Goodman declined to say how much of that went to each firm. But his team is reviewing millions of pages of documents, interviewing witnesses and retaining experts in anticipation of a June 2009 trial, which is expected to take weeks. Meanwhile, the civil litigation hasn't yet entered discovery, said plaintiffs counsel Thomas Sobol of Hagens Berman Sobol Shapiro.

Arch's decision comes after three other carriers have already honored their InterMune D&O policies, to the tune of $20 million. Beyond Arch, InterMune has one last $5 million layer with another carrier, Goodman said.

"I think it is extremely rare to see a situation like this where three carriers have paid out their policy limits in relation to the same basic claims that are at issue," he said.

Arch did not have a comment by press time. But in a letter to the parties, the insurer justified its action pointing to a warranty, in which Harkonen said he was unaware of any circumstance that could lead to a claim. In fact, Harkonen "was fully aware of his actions and misrepresentations with respect to Actimmune," the insurer claims.

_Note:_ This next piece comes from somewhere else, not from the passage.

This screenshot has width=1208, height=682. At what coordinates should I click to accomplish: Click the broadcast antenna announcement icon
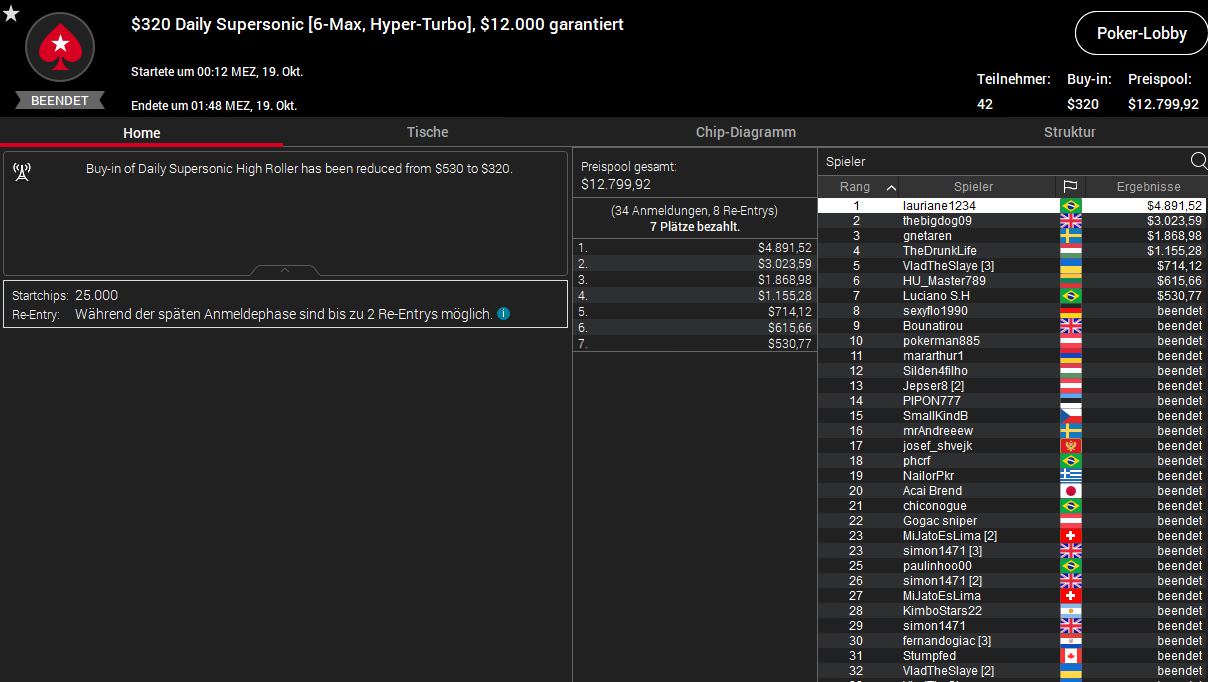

To bolster its argument, the insurer cited a 2006 deferred prosecution agreement between InterMune and the federal government which outlined the behavior in which Harkonen allegedly engaged in 2003.

That particularly rankled Topel, because the company did not admit or deny those facts.

"I have been a practicing criminal defense attorney for over 32 years and ... I have not had a D&O carrier decline coverage based on allegations stated in criminal charging documents or civil complaints, prior to those matters being resolved by a jury and affirmed on appeal," he wrote in a declaration.

Because three other insurers have already paid, Arch's decision is unusual, said Kevin LaCroix, an Ohio attorney who runs The D&O Diary blog. However, Harkonen may have made problematic representations to Arch that were not given to the other insurers, he said.

The situation highlights a common problem for companies when they underestimate their D&O exposure, he said, and a wave of white-collar litigation hits. "You can go through a lot of insurance money pretty fast," LaCroix said.

Kasowitz has taken the lead in pursuing payment from Arch, even though Covington is affected, too. Two Covington partners did not return calls for comment, nor did a spokesman for InterMune.